== RECORDS FOR PROCESSING ==

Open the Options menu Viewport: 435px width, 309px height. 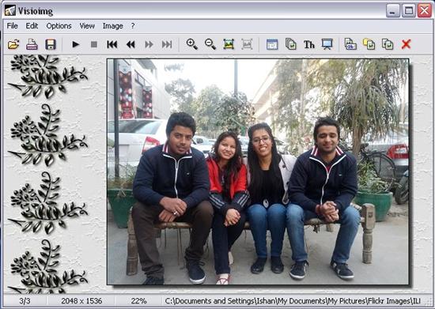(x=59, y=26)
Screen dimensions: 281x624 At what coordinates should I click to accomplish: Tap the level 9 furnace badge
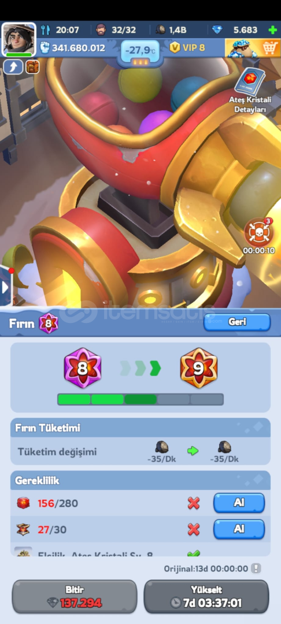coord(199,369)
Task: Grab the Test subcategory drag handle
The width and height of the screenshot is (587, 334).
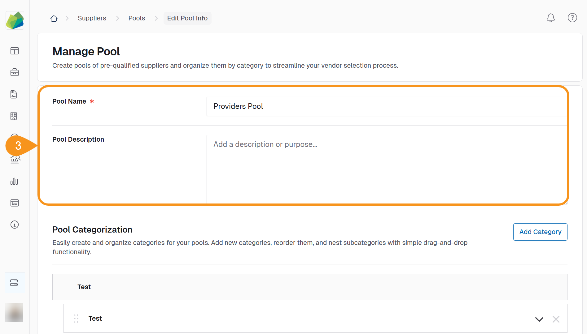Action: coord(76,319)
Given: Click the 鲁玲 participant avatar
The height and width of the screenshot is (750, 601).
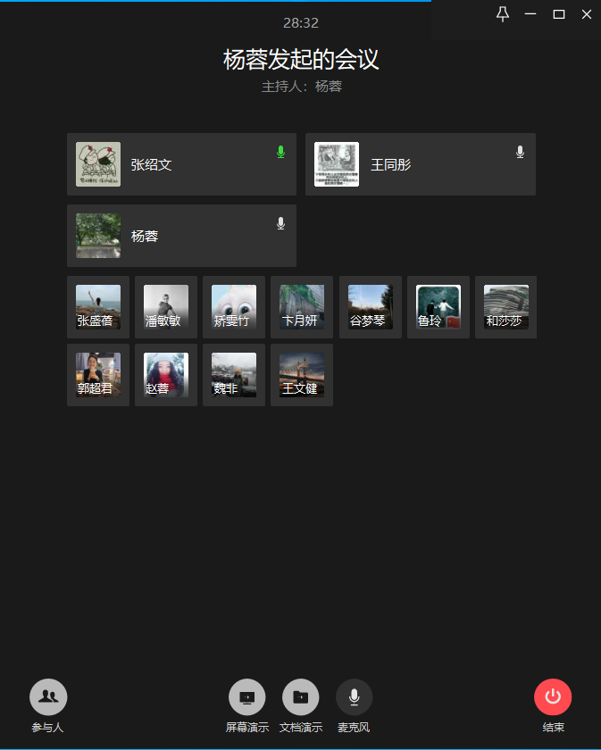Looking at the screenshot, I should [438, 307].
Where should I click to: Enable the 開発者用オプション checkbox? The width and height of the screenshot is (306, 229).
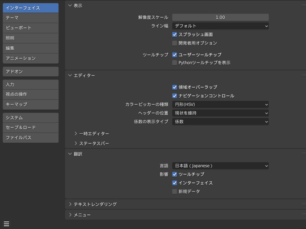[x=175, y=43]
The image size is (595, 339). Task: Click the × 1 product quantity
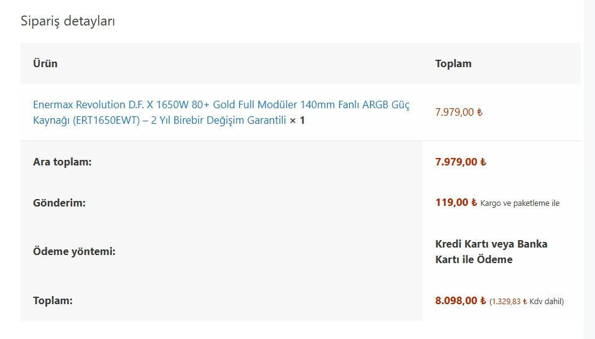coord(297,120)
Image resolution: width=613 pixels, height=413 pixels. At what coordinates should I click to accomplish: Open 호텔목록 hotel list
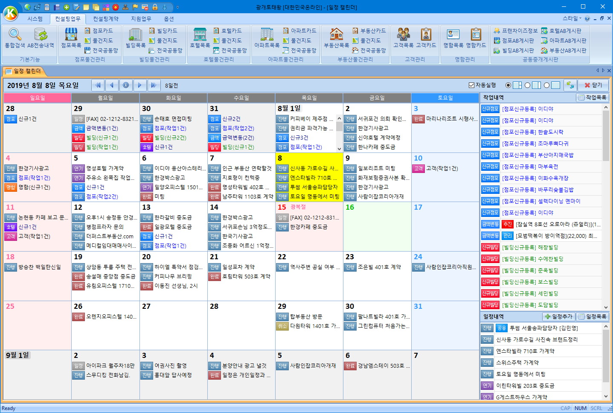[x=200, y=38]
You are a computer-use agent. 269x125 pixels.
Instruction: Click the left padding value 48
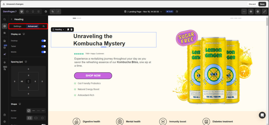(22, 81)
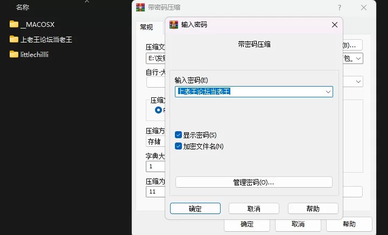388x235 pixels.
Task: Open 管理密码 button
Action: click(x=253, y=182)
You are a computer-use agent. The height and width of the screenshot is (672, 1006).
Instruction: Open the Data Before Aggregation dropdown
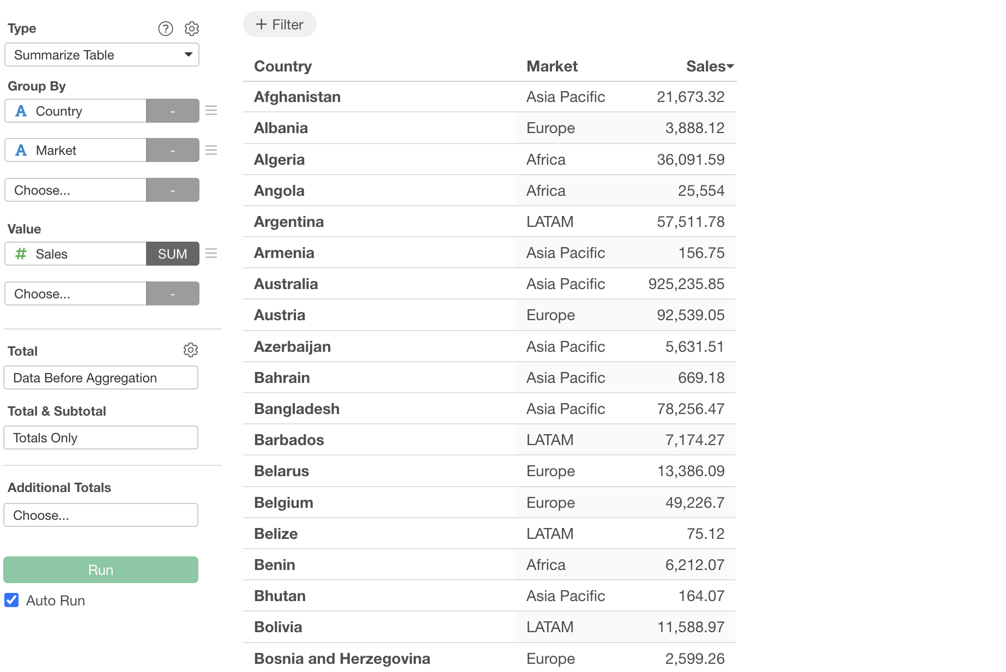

===

▶ [WHAT YOU SHOULD DO]
Consider the string "agent". State how many lines of the data contain it, giving the number alone.

▶ [COMPLETED TASK]
2